作品タイトル不明
魔法というもの ②
みんな馬に乗れるし、2時間ぐらいで実家に帰れるらしいから、本人たちも実家を離れることをあんまり気にしていないみたいだね。
モチベーションが高すぎるぐらいだし。
こっちの世界の常識に疎い私が、日本の常識を勝手に押し付けるのは違うよね。
アリアナさんとは少し話したけれど、ピーシーズの他の子たちも風バリアー事件で私を嫌うのかと思ったら、お母様やお婆様の治癒魔法で立ち直った途端に、あれ何!? と、もの凄い勢いで食い付かれて、彼女たちにも教える約束をさせられてしまった。
ピーシーズ全員がエゼリアさんたちみたいに強くなってくれるのは大歓迎だしね。
風バリアーを張った全員で、横一列に並んで突撃すれば、敵を面制圧できるかも。
どうやら、彼女たちにとって重要なのはピーシス家を率いることができる強さで、お母様たちが私を後継と決めた以上、お母様との血の繋がりが無かろうと、ポッと出の私が出自不明だろうが何だろうが、割とどうでも良いことだったみたい。
彼女たちのお母様たちに対する絶対的な信頼と、強さへの信奉が感じ取れるね。
お母様たちが止める気配も無く見守っていたのは、それを知っていたからっぽい。
いきなり初っ端から正面突破で実力行使に踏み切るとまでは思っていなかったみたいだけど、立ち向かう選択をした私の判断は正しかったんだね。
むしろ、お母様にもお婆様にもお爺様にもハロルド様にもハインズ様にも、よくやったと褒められた。
後継者の襲名披露では舐められないのが、先ず最初のお仕事で、私が舐められないってことは、私が護ろうとしているルナリアやテレサが舐められないってことだから、とても大事な最初の試練を力尽くで乗り越えた私は、褒められこそすれ叱られることは無かった。
戦場では上司が先に戦死して指揮官が替わることなんて日常茶飯事で、指揮官が優秀で有れば騎士や兵士が生き残って戦線を維持出来るのだから、指揮能力に出自は関係無い、などと言われれば戦場に立った経験が無い私でも納得したよ。

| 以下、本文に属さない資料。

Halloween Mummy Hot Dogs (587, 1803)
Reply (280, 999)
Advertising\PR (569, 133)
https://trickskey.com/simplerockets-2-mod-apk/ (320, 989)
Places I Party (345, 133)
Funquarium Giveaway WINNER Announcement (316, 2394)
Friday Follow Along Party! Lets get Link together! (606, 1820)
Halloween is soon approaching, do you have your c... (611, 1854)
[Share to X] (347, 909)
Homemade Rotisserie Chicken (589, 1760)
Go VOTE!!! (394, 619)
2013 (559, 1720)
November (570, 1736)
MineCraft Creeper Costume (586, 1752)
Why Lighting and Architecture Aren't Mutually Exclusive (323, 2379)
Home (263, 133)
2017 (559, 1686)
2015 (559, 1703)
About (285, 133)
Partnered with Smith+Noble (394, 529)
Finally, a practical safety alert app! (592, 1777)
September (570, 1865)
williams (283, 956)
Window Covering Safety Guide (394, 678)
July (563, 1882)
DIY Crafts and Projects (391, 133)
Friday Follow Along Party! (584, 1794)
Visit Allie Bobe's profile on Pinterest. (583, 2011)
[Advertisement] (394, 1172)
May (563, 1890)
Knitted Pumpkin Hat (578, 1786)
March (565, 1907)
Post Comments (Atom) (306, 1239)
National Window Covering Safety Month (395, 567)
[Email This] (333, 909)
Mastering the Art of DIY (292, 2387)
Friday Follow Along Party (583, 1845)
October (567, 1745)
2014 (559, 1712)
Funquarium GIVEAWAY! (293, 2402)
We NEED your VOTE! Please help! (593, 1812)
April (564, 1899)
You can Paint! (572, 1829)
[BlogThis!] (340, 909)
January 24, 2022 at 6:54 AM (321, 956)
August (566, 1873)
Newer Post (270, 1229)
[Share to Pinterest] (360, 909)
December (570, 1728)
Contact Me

戦えば誰かが亡くなることなんて当たり前で、強さが全て。
戦場では死なない強さが重要で生き残りさえすれば他のことは割とどうとでもなる、などとエゼリアさんたちの結婚観と同じようなことを言い出した。
私に求められる役割は、敵に勝つだけじゃ無く、みんなで生き残ること、で良いのかな。
私は自分自身だけじゃなく、ルナリアやテレサにも強くなって貰うつもりだったから、私がすべきことは何も変わらないんじゃないだろうか。
身構えていた私がバカみたいだね。
私は迷わず、お母様の背中を追えば良い。
次は絶対、自分の力だけで全員を轢くよ!
小さな目標だけれど、何事も一歩から、だよ。
私には熊を絶滅させるという壮大な野望があるのだから、人間程度に負けていられない。
馬に揺られながら後ろを振り返れば、ルナリアの馬のすぐ後ろにアリアナさんの馬が付いていて、周囲を警戒しているアリアナさんと目が合う。
どうやったら捕獲できるかなあ。
ディーナさんが捕まえてくれなかったら、アリアナさんも捕まえられなかったんだよね。
私の視線から何か不穏な気配を感じ取ったのか馬上のアリアナさんが仰け反ったので、落馬事故を起こされても困るし、ニコリと笑いかけてから前へ向き直す。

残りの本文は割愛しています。